The Coffee I am drinking has a complex life cycle history beset with impacts prior to ending up in my cup. Although Coffee is a shade crop and can be grown underneath a forest canopy, the 11 million hectares it now occupies worldwide have been dramatically transformed from diverse ecosystems, supporting countless more-than-humans, into utilitarian agricultural enterprises, focusing exclusively on the production of a single species to the disadvantage of all others (Somarriba & López Sampson, 2018). In the worldview I am increasingly beginning to embrace (one that has been simply taken as essential truth by the vast majority of the world’s Indigenous people), this slaughter of sentient beings in a sentient world, for the sake of a few enslaved species useful to Western humans,  represents a holocaust** of unparalleled proportions. 

Deforestation impacts are compounded by extensive use of fertilizers, pesticides, and herbicides, which contaminate watersheds and imperil the lives of any animals relying on the same resources. Energy and labor-intensive processing may include human rights abuses and the combustion of considerable quantities of fossil fuels. Packaging has its own separate supply chain history of environmental impacts, depending on the materials used. Then more fossil fuels are burned to ship the coveted beans from the tropics to the United States, the United Kingdom, and the European Union where two out of every three bags of Coffee produced are consumed (Salomone, 2003). Most of these impacts cannot be remedied by “organic,” “sustainable,” or “fair trade” practices, rendering these labels somewhat absurd.

And Coffee is only one thing that I consume regularly. Contemplating the impacts of everything I have consumed over the span of a 57-year lifetime boggles the mind. Robin Wall Kimmerer (2013) says:

We are all bound by a covenant of reciprocity: plant breath for animal breath, winter and summer, predator and prey, grass and fire, night and day, living and dying. Water knows this, clouds know this. Soil and rocks know they are dancing in a continuous giveaway of making, unmaking, and making again the earth (p. 383).

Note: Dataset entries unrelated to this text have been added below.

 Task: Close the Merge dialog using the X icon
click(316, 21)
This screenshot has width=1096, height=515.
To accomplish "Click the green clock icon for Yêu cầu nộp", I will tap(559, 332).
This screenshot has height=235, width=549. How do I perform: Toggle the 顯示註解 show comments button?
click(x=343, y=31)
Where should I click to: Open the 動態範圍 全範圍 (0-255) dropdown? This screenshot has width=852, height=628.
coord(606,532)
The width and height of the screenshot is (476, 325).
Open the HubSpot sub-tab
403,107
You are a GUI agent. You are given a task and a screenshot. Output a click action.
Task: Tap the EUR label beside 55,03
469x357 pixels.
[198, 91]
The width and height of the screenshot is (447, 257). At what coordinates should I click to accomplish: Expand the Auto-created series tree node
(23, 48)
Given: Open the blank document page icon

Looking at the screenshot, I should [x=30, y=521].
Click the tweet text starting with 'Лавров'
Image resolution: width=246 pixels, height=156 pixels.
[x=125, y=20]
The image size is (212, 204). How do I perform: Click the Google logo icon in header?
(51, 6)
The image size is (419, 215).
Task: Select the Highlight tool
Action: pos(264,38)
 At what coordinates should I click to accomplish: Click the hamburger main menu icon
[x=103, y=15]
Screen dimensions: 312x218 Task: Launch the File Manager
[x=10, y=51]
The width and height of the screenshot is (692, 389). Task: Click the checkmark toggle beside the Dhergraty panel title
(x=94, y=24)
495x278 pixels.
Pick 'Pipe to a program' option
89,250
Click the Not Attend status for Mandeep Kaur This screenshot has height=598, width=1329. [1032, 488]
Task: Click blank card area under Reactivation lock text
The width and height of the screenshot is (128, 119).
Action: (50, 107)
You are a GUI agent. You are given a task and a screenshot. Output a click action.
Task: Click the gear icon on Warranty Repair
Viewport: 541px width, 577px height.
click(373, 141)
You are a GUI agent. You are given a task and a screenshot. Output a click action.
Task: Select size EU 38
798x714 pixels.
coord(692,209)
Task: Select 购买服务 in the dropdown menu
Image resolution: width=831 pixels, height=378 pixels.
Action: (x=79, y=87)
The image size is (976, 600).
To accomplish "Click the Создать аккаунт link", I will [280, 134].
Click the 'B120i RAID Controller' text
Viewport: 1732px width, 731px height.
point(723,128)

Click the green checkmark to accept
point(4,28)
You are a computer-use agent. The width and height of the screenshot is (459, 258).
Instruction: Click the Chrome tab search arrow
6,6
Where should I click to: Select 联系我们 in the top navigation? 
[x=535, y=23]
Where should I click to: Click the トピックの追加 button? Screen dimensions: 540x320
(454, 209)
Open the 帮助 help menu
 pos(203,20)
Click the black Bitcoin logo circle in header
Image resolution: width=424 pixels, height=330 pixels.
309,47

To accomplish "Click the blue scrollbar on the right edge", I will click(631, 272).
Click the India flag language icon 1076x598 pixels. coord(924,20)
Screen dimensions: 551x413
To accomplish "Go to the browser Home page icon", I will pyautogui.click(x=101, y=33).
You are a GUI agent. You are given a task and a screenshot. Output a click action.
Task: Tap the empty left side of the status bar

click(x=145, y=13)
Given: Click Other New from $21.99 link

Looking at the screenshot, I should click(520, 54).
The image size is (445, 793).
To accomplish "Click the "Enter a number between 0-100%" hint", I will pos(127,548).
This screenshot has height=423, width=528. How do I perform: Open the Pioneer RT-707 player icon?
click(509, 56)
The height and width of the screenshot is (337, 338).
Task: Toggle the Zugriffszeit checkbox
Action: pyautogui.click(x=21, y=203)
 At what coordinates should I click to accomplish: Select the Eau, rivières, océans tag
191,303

I have a lot of work to do to make up for a lifetime of taking. The year of rewilding will be the first time in my entire life that I will finally tip the scales the other way, leaving the world truly better off for my presence in it. The prospect both excites and terrifies me.

References

References
Ghosh, A. (2021). The Nutmeg’s Curse – Parables for a planet in crisis. University of Chicago Press.

Kimmerer, R. (2013). Braiding Sweetgrass. Milkweed Editions.

Salomone, R. (2003). Life cycle assessment applied to coffee production: investigating environmental impacts to aid decision making for improvements at company level. Food, Agriculture and Environment, 1(2), 295-300.

Somarriba, E., & López Sampson, A. (2018). Coffee and cocoa agroforestry systems: pathways to deforestation, reforestation, and tree cover change.

Notes
*Throughout this website, I will use capital letters for the names of more-than-humans to signal their personhood. **I use the term “holocaust” here with some hesitation. The word has a general definition meaning “destruction or slaughter on a mass scale, especially caused by fire or nuclear war (e.g. a nuclear holocaust) (dictionary.com), but I cannot ignore the term’s use as a title to describe the genocide of the Jewish people during World War II. I wonder, given the gravity of the singular historical event of the Holocaust, if this term should be retired from other uses. I definitely do not want to devalue the heinous crimes against humanity perpetrated by the Nazi regime or to trigger the survivors and family members of those attrocities. I am therefore seeking another word to describe the senseless mass-slaughter of sentient beings that feels equally apt.